Now it gets interesting (depending on where in the world you’re based). Your boss is going to have to decide what to do about this. Not you, your boss. And in certain countries getting rid of an incompetent person is a struggle as you have to actually prove it. If he is still in the probationary period then this becomes much easier.
But don’t go to HR without going through your boss first.
14 Spice ups
Same here. 28 years of experience, I’ve never made a PowerPoint presentation. What does that have to do with IT? I don’t even have PowerPoint on my machine. Nothing wrong with using PowerPoint, but no amount of IT experience suggests that you would ever use it, let alone be an expert. PowerPoint is not an IT task at all, let alone a core one that “anyone” with experience would know. It’s not even a general skill. It’s not a niche skill, but there is essentially no job role in the world where making PowerPoints is a core skill that you’d automatically know… outside of being a PowerPoint designer. I’m even a conference presenter, but there are people who make my slide decks for me. I’m on the IT side, so that’s not my role.
102 Spice ups
I’ve not made a flowchart since middles school either. Why would I make flowcharts?
58 Spice ups
How is that fraud? He works to the level that he works. They pay him to the level that they feel he is valuable. Is he lying? Does he claim something that isn’t true? Or do you just not like that the degree that you see him working? There are a lot of variables here. And your description of why he should know things doesn’t seem reasonable to me. Maybe it is just a bad description, but I’m unclear where you feel he isn’t doing the job well.
30 Spice ups
This could backfire, too. What if he’s REALLY pulling his weight and you just don’t realize it. What if he REALLY does a good job but doesn’t spend his days making diagrams about it?
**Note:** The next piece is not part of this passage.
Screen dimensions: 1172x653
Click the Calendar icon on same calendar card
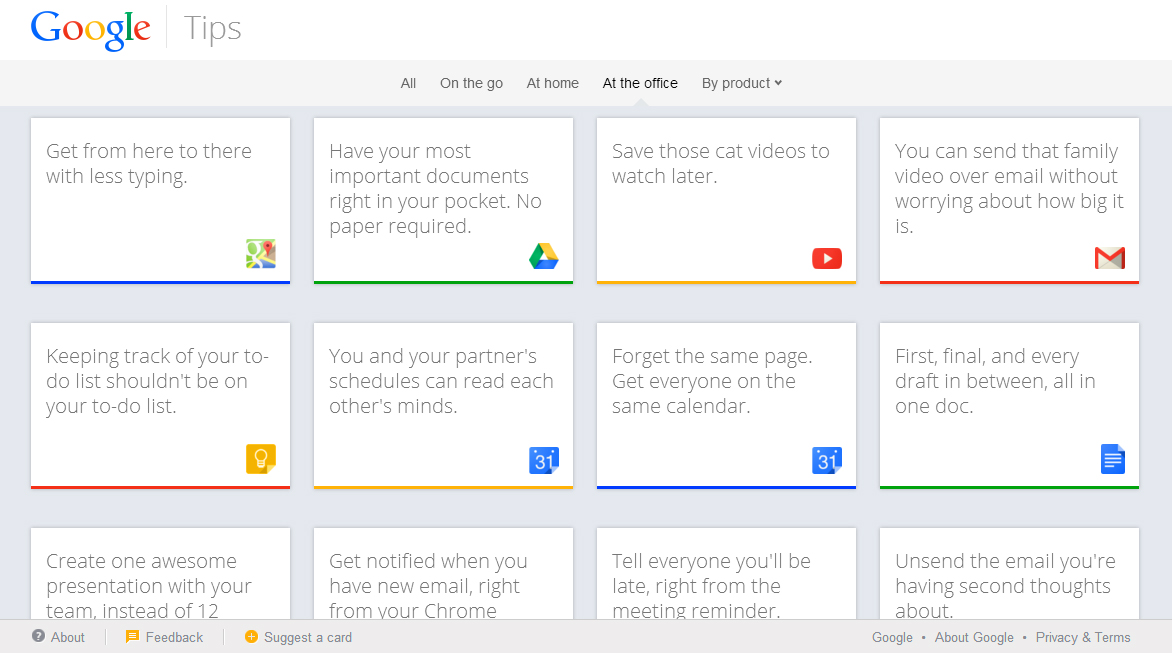point(827,460)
I had this exactly thing happen to me at work once. There was a younger guy who couldn’t pull his weight so they made him into the team’s secretary. He did the diagrams, the paperwork and such while we did the engineering. Most people wanted him fired for not knowing what he was doing, I said that as long as he was doing my paperwork for me, he was worth the big salary because it let me be more productive. So I protected him for a while.
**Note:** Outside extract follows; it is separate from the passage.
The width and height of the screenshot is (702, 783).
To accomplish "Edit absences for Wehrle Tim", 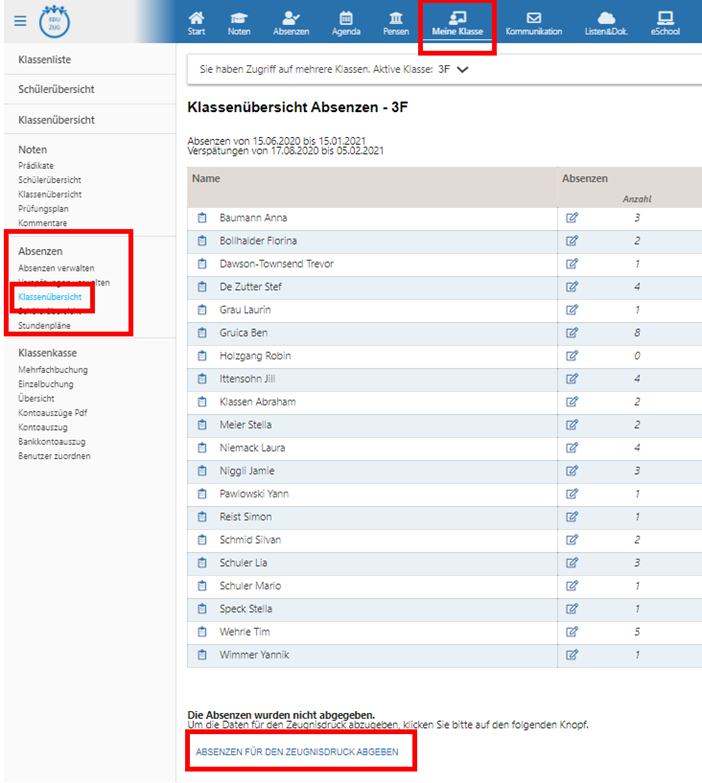I will click(x=572, y=632).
Eventually he got uppity and went to the SVP and complained that he was treated like a secretary instead of as an engineer and blamed my group for using him to do paperwork. He said it was our paperwork to do.
Yup, so we stopped defending him. They fired him. Why? Because we did the real world and he did our paperwork. He didn’t have the right operational mindset or the experience to do the real engineering, but we didn’t want the poor guy fired. But once he started getting nasty and bit the hand that fed him… that was that.
Remember, this guy might easily be very valuable and you might be there to offload work from him. I’m not there, I can’t read the situation. But from your description, that sounds very plausible.
67 Spice ups
rockn
(Rockn)
20
Why are you using PPTX to make a flow chart in the first place? Why are you not using Visio or something designed for this purpose?